Work order » Repeat word for word, please, only the lines of the material from the one containing "YOSUGA, INC. (117, 116)" through its final line, both ends included.
*** Block opens ***
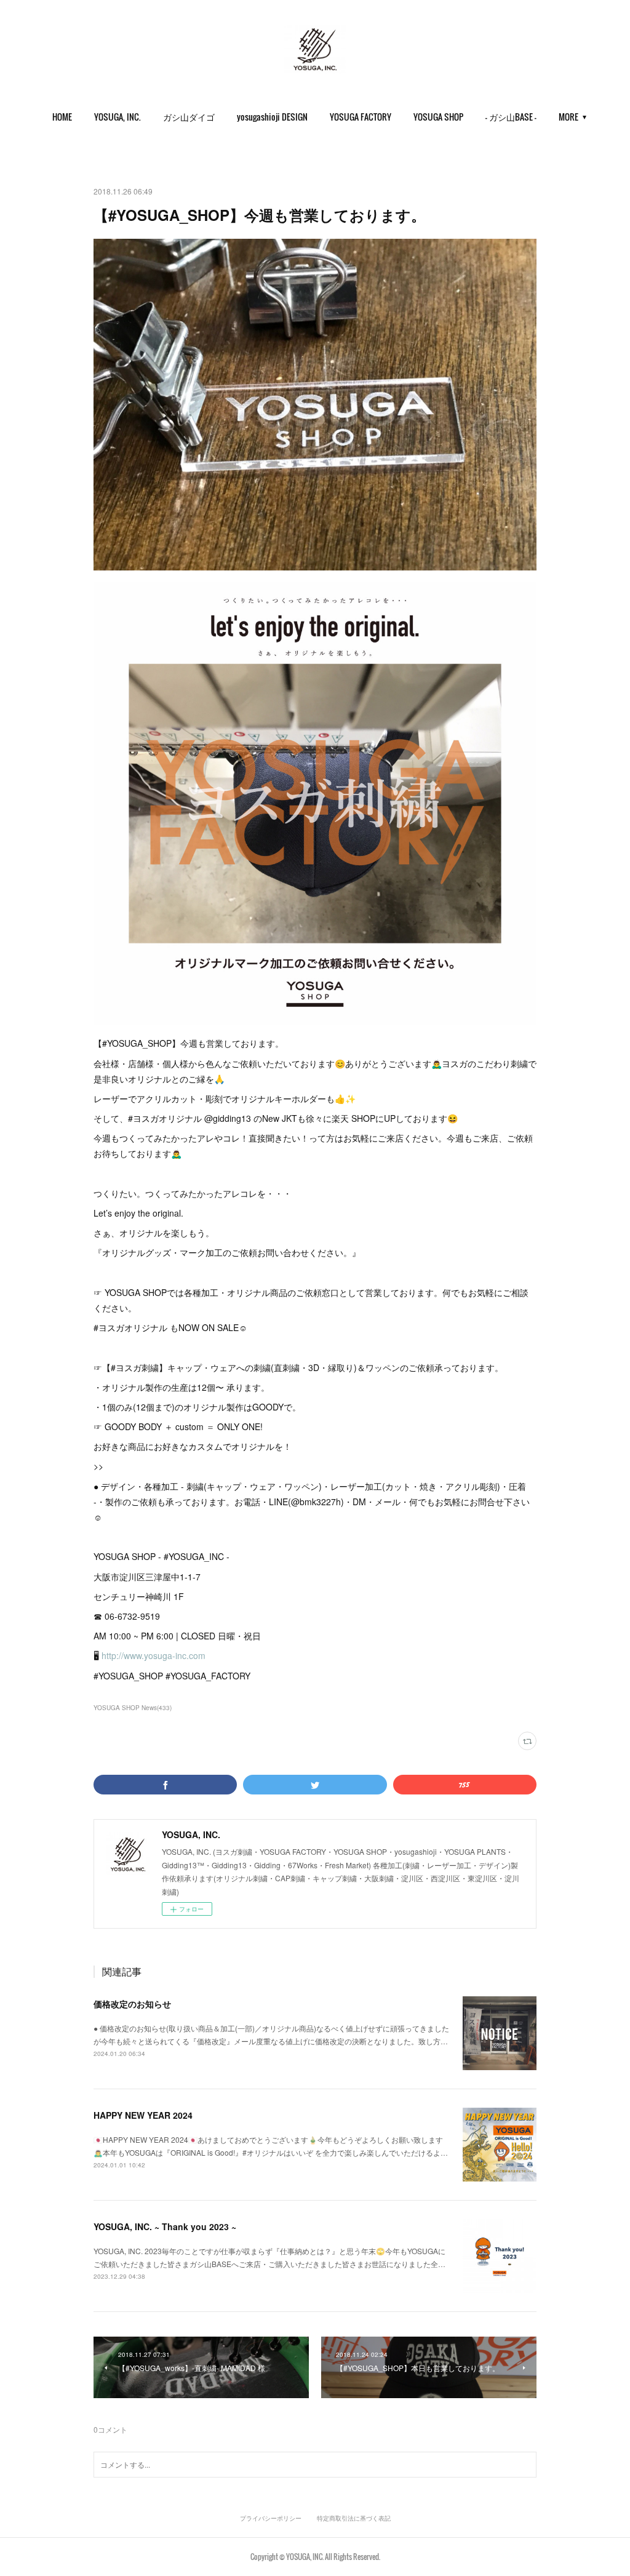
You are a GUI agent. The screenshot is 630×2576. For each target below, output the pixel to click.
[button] (62, 116)
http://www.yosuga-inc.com (153, 1655)
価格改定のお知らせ (132, 2004)
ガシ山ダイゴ (189, 116)
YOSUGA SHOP (438, 116)
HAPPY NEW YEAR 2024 (143, 2115)
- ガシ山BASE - (510, 116)
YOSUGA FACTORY (360, 116)
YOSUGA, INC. (117, 116)
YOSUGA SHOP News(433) (133, 1707)
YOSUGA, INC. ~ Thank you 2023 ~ (165, 2226)
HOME (62, 116)
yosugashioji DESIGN (272, 116)
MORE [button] (568, 116)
*** Block closes ***
Response for this exercise »
YOSUGA, INC. (117, 116)
YOSUGA SHOP News(433) (133, 1707)
YOSUGA, INC. ~ Thank you 2023 ~ (165, 2226)
HOME (62, 116)
yosugashioji DESIGN (272, 116)
MORE [button] (568, 116)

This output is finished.